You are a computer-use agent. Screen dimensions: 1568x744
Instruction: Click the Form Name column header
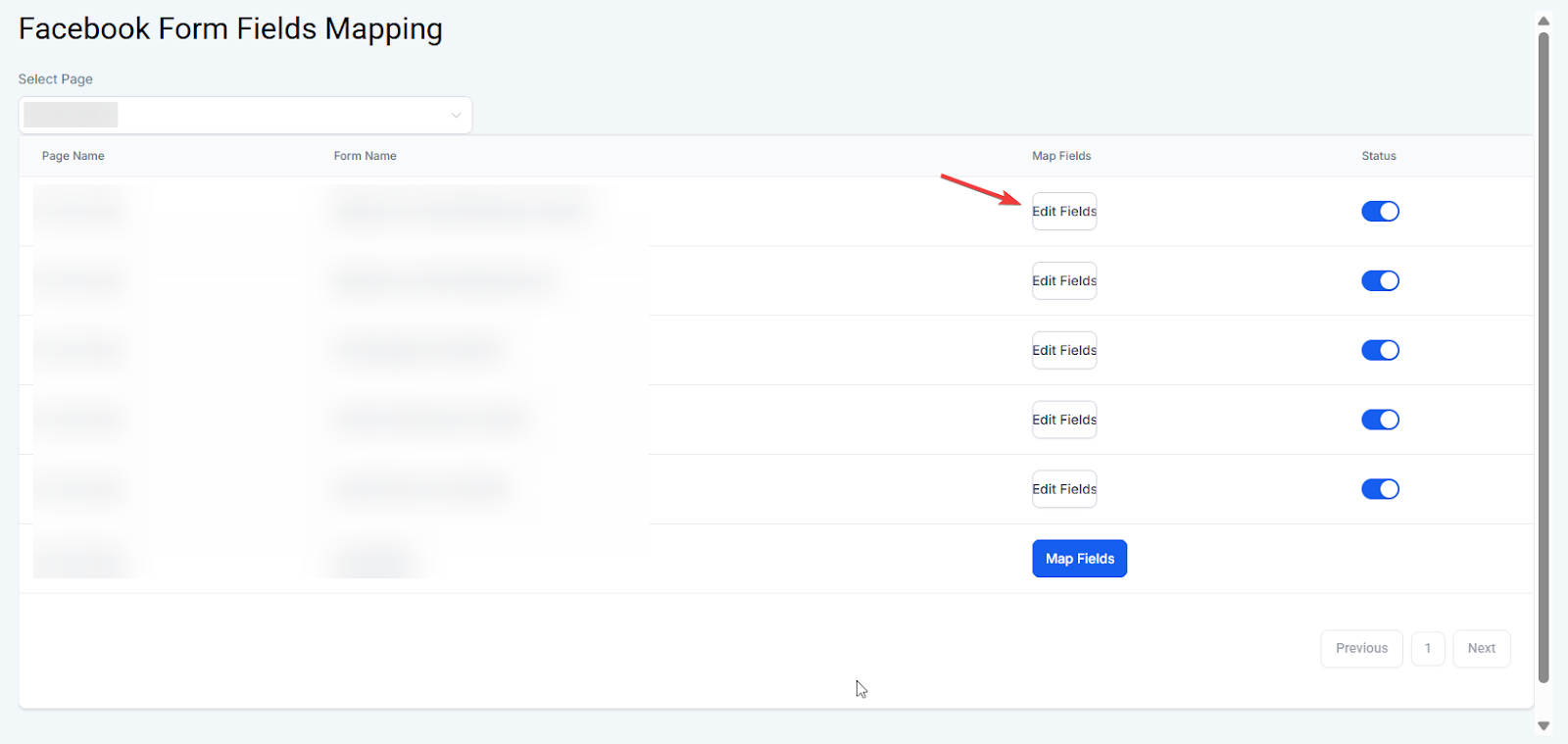tap(365, 156)
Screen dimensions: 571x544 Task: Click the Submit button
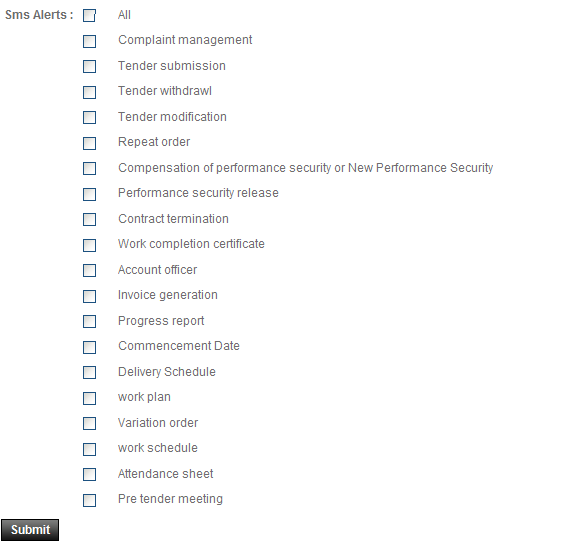pyautogui.click(x=30, y=530)
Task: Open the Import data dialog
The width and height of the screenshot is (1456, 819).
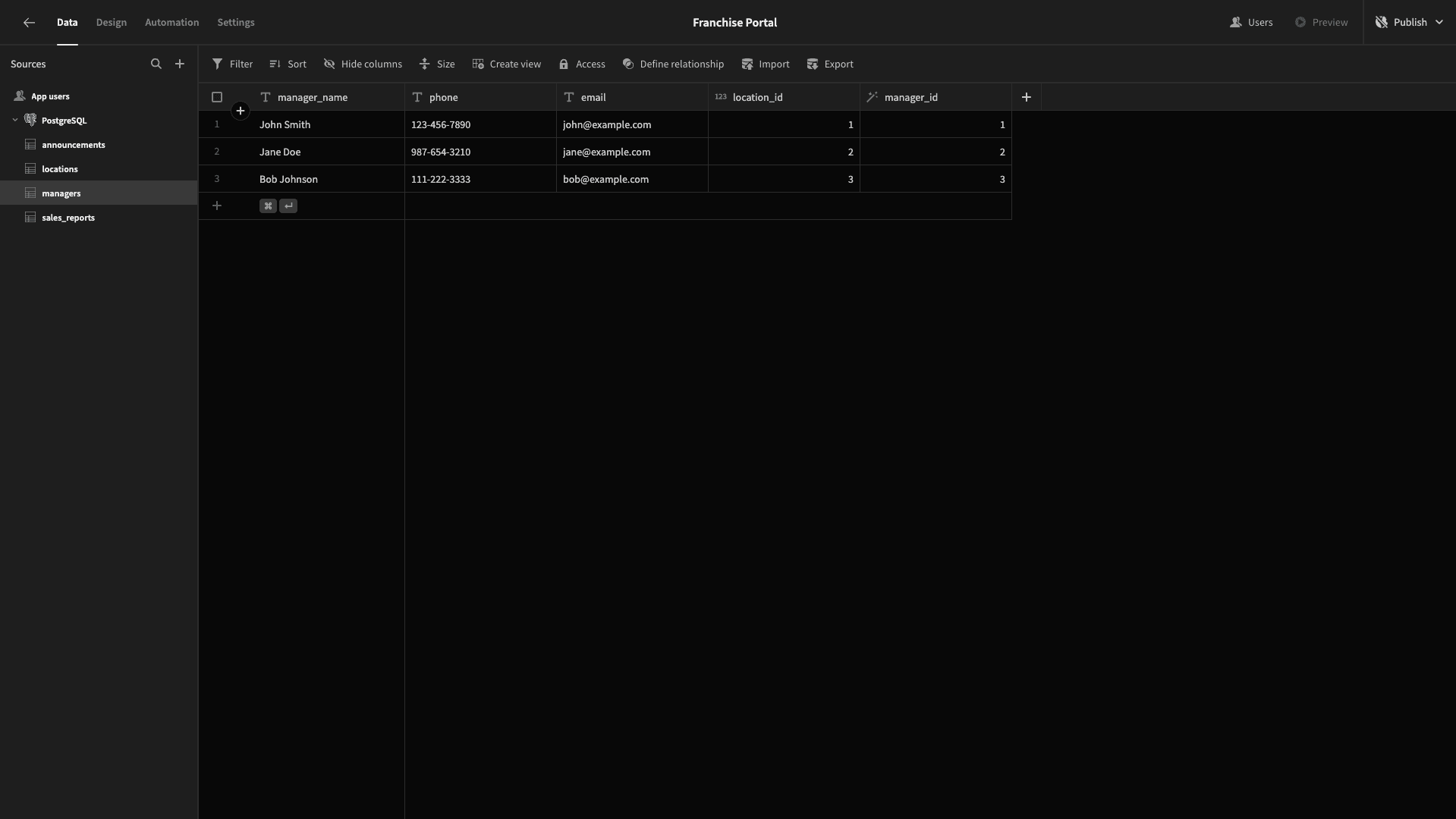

Requirement » Using the records above, copy exactly and only the lines from the line with "Screen dimensions: 571x544" through the end, both included; leave every picture out.

Result »
Screen dimensions: 571x544 Task: Click the Submit button
pyautogui.click(x=30, y=530)
Task: Open the Import data dialog
The width and height of the screenshot is (1456, 819).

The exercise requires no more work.